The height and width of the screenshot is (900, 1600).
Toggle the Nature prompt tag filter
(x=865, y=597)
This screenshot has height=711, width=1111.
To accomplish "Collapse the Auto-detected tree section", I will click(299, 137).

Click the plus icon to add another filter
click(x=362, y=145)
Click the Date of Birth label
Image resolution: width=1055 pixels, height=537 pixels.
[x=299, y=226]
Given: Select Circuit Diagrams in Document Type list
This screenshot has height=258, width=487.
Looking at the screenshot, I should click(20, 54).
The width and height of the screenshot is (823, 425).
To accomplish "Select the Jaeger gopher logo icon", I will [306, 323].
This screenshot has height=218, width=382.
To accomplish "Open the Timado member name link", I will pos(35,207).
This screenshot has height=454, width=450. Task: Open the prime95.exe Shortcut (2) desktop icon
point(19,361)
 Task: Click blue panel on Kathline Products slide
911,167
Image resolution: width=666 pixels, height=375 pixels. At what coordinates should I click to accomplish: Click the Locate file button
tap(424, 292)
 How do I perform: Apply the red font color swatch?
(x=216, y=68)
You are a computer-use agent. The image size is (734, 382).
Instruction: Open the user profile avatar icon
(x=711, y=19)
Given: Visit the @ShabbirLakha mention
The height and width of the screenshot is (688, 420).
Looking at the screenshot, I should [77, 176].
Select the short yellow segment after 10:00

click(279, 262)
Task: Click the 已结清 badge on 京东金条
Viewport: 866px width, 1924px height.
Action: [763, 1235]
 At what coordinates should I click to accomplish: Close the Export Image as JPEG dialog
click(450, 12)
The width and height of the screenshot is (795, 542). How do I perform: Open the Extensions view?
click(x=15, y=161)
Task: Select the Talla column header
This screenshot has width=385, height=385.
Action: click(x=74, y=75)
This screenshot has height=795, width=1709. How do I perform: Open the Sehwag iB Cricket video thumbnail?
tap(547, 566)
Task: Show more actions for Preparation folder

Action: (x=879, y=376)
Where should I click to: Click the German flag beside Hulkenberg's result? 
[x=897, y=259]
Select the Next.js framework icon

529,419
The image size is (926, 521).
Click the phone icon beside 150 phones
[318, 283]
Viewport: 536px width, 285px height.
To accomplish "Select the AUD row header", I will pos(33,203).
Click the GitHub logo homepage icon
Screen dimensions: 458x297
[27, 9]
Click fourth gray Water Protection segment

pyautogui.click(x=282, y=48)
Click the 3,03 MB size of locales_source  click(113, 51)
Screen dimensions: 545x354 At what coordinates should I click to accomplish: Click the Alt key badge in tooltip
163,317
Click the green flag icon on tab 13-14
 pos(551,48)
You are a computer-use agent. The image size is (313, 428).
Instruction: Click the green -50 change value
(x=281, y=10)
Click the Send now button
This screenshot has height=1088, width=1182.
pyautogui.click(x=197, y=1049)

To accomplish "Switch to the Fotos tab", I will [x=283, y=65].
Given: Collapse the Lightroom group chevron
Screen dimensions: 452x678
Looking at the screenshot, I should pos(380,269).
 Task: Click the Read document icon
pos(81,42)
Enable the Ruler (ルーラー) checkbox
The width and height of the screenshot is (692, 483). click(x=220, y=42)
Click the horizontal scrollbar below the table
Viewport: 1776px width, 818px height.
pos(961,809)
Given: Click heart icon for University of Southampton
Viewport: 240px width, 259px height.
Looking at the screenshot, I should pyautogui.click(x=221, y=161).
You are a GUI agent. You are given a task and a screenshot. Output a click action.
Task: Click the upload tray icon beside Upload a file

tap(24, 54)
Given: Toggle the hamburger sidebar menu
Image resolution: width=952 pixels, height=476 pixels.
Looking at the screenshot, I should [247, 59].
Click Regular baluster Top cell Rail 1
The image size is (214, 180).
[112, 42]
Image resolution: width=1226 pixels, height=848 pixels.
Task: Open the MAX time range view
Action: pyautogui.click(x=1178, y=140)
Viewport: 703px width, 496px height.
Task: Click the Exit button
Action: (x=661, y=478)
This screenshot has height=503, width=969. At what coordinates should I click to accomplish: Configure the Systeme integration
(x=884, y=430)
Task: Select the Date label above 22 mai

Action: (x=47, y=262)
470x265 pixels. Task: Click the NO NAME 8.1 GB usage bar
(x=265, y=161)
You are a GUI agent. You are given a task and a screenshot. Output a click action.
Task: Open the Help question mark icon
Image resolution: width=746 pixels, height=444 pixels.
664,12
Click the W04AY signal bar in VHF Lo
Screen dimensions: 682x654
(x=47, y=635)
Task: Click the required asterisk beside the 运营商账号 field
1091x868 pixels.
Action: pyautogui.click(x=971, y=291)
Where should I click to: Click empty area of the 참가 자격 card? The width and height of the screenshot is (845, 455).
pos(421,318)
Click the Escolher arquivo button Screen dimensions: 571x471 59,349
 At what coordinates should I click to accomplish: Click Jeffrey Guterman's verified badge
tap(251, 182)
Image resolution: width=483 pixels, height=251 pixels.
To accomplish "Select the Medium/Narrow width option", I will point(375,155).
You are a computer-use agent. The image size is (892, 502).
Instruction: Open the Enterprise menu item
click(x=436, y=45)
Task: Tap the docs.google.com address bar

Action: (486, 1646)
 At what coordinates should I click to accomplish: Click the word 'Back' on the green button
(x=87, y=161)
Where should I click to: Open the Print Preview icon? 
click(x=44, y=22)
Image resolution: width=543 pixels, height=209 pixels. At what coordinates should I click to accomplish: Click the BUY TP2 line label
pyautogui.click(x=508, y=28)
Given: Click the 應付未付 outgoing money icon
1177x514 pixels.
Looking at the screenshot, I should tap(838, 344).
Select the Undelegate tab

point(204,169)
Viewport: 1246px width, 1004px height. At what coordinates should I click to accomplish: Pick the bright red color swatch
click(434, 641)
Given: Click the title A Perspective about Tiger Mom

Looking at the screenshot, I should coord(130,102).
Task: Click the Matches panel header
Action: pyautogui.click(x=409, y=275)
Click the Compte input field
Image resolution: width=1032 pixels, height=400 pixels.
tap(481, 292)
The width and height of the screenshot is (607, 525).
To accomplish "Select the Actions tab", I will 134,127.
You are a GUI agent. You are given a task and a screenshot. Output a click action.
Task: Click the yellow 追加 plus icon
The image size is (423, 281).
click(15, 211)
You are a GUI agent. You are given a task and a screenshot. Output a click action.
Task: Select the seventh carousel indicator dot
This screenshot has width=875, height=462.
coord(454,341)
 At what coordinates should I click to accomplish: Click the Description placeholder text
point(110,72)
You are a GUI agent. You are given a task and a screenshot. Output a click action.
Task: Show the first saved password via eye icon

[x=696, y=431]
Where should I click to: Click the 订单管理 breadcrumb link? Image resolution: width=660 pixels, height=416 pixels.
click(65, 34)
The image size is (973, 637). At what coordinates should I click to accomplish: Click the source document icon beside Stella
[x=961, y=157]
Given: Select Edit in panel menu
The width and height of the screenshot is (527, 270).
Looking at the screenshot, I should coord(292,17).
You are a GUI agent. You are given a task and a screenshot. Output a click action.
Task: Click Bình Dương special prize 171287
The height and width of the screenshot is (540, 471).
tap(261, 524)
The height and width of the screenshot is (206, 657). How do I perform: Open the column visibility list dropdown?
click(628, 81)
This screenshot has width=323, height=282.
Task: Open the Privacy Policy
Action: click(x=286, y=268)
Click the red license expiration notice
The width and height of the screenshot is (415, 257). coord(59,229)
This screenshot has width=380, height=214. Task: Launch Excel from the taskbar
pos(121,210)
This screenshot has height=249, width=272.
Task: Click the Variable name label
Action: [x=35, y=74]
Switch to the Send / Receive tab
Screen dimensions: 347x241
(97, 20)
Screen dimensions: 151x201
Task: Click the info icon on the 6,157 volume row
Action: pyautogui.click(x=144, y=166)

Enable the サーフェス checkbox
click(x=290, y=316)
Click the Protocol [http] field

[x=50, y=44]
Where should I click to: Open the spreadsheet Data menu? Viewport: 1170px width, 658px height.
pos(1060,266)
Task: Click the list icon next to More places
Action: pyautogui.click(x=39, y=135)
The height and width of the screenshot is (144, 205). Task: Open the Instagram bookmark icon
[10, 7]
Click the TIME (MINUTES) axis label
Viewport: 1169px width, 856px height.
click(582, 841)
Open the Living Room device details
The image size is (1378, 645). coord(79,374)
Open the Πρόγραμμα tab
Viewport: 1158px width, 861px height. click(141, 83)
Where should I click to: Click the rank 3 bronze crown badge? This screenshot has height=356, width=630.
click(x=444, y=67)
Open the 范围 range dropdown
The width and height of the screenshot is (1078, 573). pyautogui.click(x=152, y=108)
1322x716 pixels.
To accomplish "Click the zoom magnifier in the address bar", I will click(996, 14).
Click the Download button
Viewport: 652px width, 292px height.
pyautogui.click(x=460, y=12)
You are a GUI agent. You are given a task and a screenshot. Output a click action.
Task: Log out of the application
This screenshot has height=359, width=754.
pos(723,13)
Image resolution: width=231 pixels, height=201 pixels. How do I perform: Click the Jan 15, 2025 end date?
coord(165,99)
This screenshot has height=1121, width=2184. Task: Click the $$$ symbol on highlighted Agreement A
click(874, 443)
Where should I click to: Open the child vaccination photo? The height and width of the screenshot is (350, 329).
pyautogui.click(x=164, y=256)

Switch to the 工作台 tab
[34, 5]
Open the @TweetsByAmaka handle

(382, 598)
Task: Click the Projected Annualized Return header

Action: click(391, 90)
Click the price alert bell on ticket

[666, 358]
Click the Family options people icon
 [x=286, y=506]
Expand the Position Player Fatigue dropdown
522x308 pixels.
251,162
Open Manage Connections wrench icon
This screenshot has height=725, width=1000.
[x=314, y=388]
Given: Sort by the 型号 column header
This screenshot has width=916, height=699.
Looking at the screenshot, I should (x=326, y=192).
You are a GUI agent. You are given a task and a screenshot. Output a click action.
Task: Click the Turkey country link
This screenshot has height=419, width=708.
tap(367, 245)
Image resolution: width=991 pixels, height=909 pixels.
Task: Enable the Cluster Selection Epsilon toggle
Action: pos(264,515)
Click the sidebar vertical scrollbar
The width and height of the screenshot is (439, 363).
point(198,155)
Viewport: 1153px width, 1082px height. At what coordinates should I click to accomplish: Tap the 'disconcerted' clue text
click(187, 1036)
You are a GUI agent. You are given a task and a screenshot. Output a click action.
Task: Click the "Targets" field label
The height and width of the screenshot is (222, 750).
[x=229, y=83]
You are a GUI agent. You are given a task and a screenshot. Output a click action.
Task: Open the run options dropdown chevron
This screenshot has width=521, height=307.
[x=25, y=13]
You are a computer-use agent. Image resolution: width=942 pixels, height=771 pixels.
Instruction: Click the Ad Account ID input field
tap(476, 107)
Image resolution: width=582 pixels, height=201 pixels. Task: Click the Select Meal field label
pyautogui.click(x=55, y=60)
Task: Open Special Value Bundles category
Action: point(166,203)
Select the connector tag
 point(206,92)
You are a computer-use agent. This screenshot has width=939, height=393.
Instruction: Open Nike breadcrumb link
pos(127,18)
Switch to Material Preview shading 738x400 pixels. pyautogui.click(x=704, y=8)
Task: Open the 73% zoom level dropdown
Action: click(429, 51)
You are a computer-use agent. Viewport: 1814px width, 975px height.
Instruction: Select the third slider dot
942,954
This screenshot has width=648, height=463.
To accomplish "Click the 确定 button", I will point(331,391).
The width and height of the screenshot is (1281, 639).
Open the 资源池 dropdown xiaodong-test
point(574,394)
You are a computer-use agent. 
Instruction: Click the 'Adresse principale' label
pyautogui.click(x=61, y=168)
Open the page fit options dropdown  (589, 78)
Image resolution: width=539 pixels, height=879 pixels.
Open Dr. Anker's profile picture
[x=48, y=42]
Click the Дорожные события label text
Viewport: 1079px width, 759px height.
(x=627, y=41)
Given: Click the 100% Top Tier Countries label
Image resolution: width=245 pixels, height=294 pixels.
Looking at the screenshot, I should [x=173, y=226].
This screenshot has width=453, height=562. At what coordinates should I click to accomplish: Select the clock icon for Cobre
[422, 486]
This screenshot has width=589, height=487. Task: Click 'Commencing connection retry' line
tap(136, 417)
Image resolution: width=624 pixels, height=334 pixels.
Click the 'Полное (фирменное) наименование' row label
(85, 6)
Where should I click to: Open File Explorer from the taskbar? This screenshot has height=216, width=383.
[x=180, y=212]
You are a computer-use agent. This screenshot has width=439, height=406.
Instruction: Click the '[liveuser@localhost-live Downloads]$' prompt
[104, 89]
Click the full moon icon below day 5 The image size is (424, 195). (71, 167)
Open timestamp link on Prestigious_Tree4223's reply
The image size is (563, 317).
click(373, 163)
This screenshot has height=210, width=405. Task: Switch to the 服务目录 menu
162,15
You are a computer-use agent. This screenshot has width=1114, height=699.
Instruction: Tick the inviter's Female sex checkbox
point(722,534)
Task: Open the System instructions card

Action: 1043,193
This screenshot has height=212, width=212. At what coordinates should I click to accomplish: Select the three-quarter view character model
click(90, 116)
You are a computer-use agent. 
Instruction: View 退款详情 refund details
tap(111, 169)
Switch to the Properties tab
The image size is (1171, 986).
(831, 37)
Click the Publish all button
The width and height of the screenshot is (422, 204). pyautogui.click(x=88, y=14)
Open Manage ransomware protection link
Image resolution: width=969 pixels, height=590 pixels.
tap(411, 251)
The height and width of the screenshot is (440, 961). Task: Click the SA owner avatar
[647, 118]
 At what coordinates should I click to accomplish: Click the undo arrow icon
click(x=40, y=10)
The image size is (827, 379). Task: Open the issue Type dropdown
---+---
## TASK INSTRUCTIONS
Output only an exact transcription of the lines above from the one with "Task: Click the Projected" up to and including the one with "has width=939, height=393.".

## RESULT
Task: Click the Projected Annualized Return header

Action: click(391, 90)
Click the price alert bell on ticket

[666, 358]
Click the Family options people icon
 [x=286, y=506]
Expand the Position Player Fatigue dropdown
522x308 pixels.
251,162
Open Manage Connections wrench icon
This screenshot has height=725, width=1000.
[x=314, y=388]
Given: Sort by the 型号 column header
This screenshot has width=916, height=699.
Looking at the screenshot, I should (x=326, y=192).
You are a GUI agent. You are given a task and a screenshot. Output a click action.
Task: Click the Turkey country link
This screenshot has height=419, width=708.
tap(367, 245)
Image resolution: width=991 pixels, height=909 pixels.
Task: Enable the Cluster Selection Epsilon toggle
Action: pos(264,515)
Click the sidebar vertical scrollbar
The width and height of the screenshot is (439, 363).
point(198,155)
Viewport: 1153px width, 1082px height. At what coordinates should I click to accomplish: Tap the 'disconcerted' clue text
click(187, 1036)
You are a GUI agent. You are given a task and a screenshot. Output a click action.
Task: Click the "Targets" field label
The height and width of the screenshot is (222, 750).
[x=229, y=83]
You are a GUI agent. You are given a task and a screenshot. Output a click action.
Task: Open the run options dropdown chevron
This screenshot has width=521, height=307.
[x=25, y=13]
You are a computer-use agent. Image resolution: width=942 pixels, height=771 pixels.
Instruction: Click the Ad Account ID input field
tap(476, 107)
Image resolution: width=582 pixels, height=201 pixels. Task: Click the Select Meal field label
pyautogui.click(x=55, y=60)
Task: Open Special Value Bundles category
Action: point(166,203)
Select the connector tag
 point(206,92)
You are a computer-use agent. This screenshot has width=939, height=393.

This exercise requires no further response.